An image of Untitled 1988 by Cindy Sherman

Cindy Sherman

(United States of America 19 Jan 1954 – )

Title
Untitled 1988
Other titles:
MP#184
Year
1988
Media category
Photograph
Materials used
type C photograph
Edition
5/6
Dimensions

155.2 x 234.8 cm frame

Signature & date
Signed and dated centre verso, black marker "Cindy Sherman ...1988".
Credit
Purchased 1997
Accession number
371.1997
Copyright
© Courtesy Cindy Sherman and Metro Pictures
Location
Not on display
Further information

In ‘Untitled’ Cindy Sherman pushes her grotesque–burlesque sensibilities in a temporary move away from the performative images of self-transformation, such as the ‘Untitled film stills’ 1977–80 series, for which the artist is famous.

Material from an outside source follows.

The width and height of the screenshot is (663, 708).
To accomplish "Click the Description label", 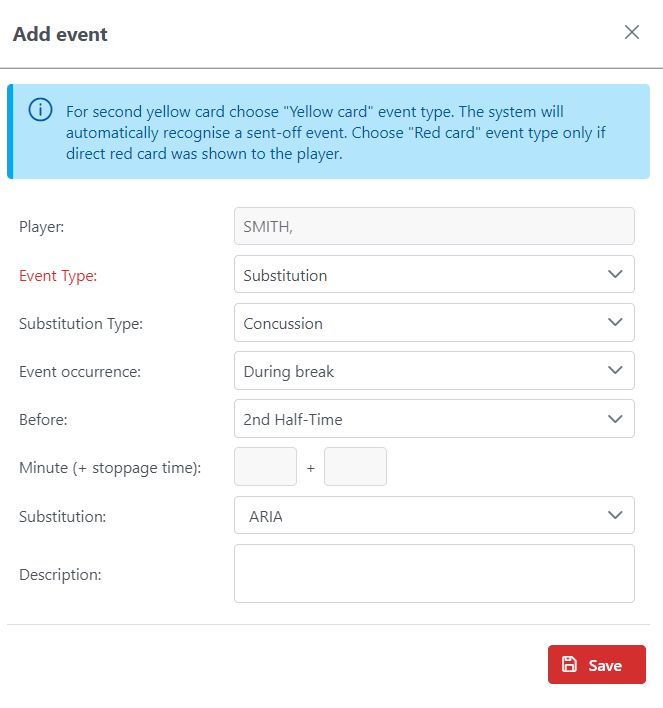I will click(x=60, y=574).
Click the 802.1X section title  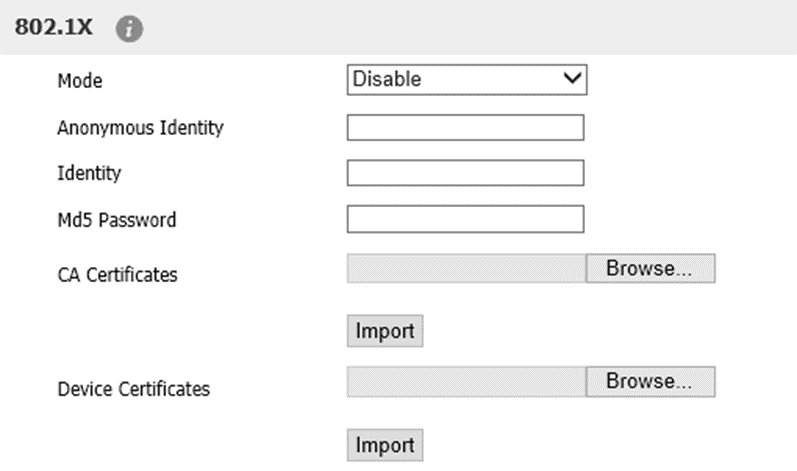[53, 27]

The selected work is part of the Disaster series 1986–89 and typifies the intensifying scenes of constructed monstrosity, destruction and chaos that began to emerge in her macabre ‘Fairy tales’ series of 1985. It also marks Sherman’s growing fascination with integrating fragmented and simulated body parts into her images.

Championed in the 1970s and early 1980s by many feminists as an artist whose work critiques feminine stereotypes and the tropes of the mass media, some read Sherman’s subsequent work, including ‘Untitled’, as a variation on the ‘female grotesque’ and a continuation of the images by the artist that appeared to negotiate the penetrative male gaze.1 Yet such prescriptive readings and ‘ownership’ of the work suggests they may have been the impetus for Sherman’s move away from images of herself or of women, ironically reinstating a personalised aspect to her work by not appearing in them.

An eerie theatrical film-noir lighting adds a chilling dimension of abandonment and vagrancy to this image, as blue shadows pool around the debris. Strewn, torn, smashed, burnt; Sherman spares nothing on the disassembled office equipment and communication devices which fill the image. A doll lies face-down on this trash heap, grimy and stiffly grasping at the tangle of audio tape as if it were the last thread of hope. The face being unreadable, the work suggests annihilation of self and identity by the destruction of any means of connection or communication. As Sherman has commented: ‘Even though I’ve never actively thought of my work as feminist or as a political statement, certainly everything in it was drawn from my observations as a woman in this culture.’2

1. Jones A 2000, ‘Tracing the subject with Cindy Sherman’, ‘Cindy Sherman: retrospective’, Thames & Hudson, New York pp 33–49
2. Fuku N 1997, ‘A woman of parts’, ‘Art in America’, June p 80

© Art Gallery of New South Wales Photography Collection Handbook, 2007

Bibliography (5)

George Alexander, Photography: Art Gallery of New South Wales Collection, 'Tableaux - memento mori - screen culture', pg.313-335, Sydney, 2007, 314, 324 (colour illus.).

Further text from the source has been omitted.